PorB was typed as described previously and included an analysis of 85% of the entire gene [22], [17]. PorB was amplified with porB-F and porB-R primers [23], (Invitrogen, Burlington, ON, Canada) and PCR amplification was performed as previously described [17].

Target loci of 10 housekeeping genes, primers and PCR amplification

Based on two previous studies, Bannett et al., [18] and Viscidi and Demma [24], which examined polymorphisms in various N. gonorrhoeae genes encoding enzymes for intermediary metabolism, we selected 10 housekeeping genes for analysis, including abcZ, adk, aroE, glnA, gdh, pyrD, pdhC, gnd, fumC and pgm. These loci were selected based on their polymorphisms to ensure an application of informative markers distributed throughout the gonococcal genome.

Novel primers were designed for each housekeeping gene using the Primer 3 program [25]. Existing gonococcal DNA sequences deposited in the GenBank database (http:/blast.ncbi.nlm.nih.gov/Blast.cgi) were used as templates to design oligonucleotide primer pairs (Table 1) which bracketed the most polymorphic regions of the selected housekeeping genes. The primers showed high specificity and reliability in amplifying this diverse isolate collection. Two well characterized laboratory strains F-62 and FA 1090 (21) were used as the standard strains for validation of the PCR protocol. Polymerase chain reaction amplifications were carried out in a 50 µL volume containing ∼15 ng of template DNA, 20 nM Tris-HCL (pH 8.4), 50 mM KCl, 2 mM MgCl2, 200 µM each of deoxynucleoside triphosphatese (dNTPs), 0.5 µM of each primer and 2 U of Taq polymerase (Invitrogene Life Technologies, Canada). Temperature conditions included an initial 95°C denaturation step for 4 min., followed by 30 cycles of: denaturation at 95°C for 60 sec., annealing at 55°C for 30 sec., amplification at 72°C for 30 sec. and a final extension step at 72°C for 10 min.

Table 1

Primer pairs used for PCR-s for 10 housekeeping genes of N. gonorrhoeae.

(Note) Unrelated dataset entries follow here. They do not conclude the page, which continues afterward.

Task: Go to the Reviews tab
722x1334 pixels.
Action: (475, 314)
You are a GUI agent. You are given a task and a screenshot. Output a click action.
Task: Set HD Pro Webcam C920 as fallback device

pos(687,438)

	Putative function	Length (bp)	Primername	Sequence (5′→3′)
adk	Adenylate kinase	520	adk-F adk-R	CGTTCGGCATTCCGCAAATCTCT CGACTTTGATGTATTTCGGCGC
pgm	Phosphoglucomutase	435	pgm-F pgm-R	GAACACGGCGGAGAAGCCATAATG CTTGCGTATCCGCTTCAAAACGCA
aroE	Shikimate dehydrogenase	695	aroE-F aroE-R	GATTCATCAGCAATTTGCCCTTCA CCGCGCCAGAGGGCGTAGGAAGC
pdhC	Pyruvate dehydrogenase	414	pdhC-F pdhC-R	GTTCCGGTACGATTCTGCAAGAAG CGGTTTCTTTGCTGACTTTGCCT
fumC	Fumarate hydratase class II	535	fumC-F fumC-R	GCCATCCCGAATACGCTGAAATAG CGATTTTGCGGTTTAACGCAGTAAC
pyrD	Dihydroorotate dehydrogenase	592	pyrD-F pyrD-R	GATGATGCCGTCCATTTCGACGGA TATAAAACTGATGGGTATGGATTTGC
gnd	6-Phosphogluconate dehydrogenase	549	gnd-F gnd-R	GAGAAAATCCTCGATACGGCAGGGCA GGTCGTATAGCCGTCCAAGAACGT
glnA	Glutamine synthetase	537	glnA-F glnA-R	GTTTGAAAACGGACCGGCGTTTGA TTCCATTTGGCTGCCGGTACCGAC
gdh	Glucose-6-phosphate 1 dehydrogenase	630	gdh-F gdh-R	ATGTTCGAGCCGCTGTGGAACAA CTTCAACGGCCTTGCCCAAATCC
abcZ a	ATP-binding protein	498	abcZ-F abcZ-R	AATCGTTTATGTACCGCAGG GAGAACGAGCCGGGATAGGA

The abcZ primer pairs were developed by Bennett et al. (2007).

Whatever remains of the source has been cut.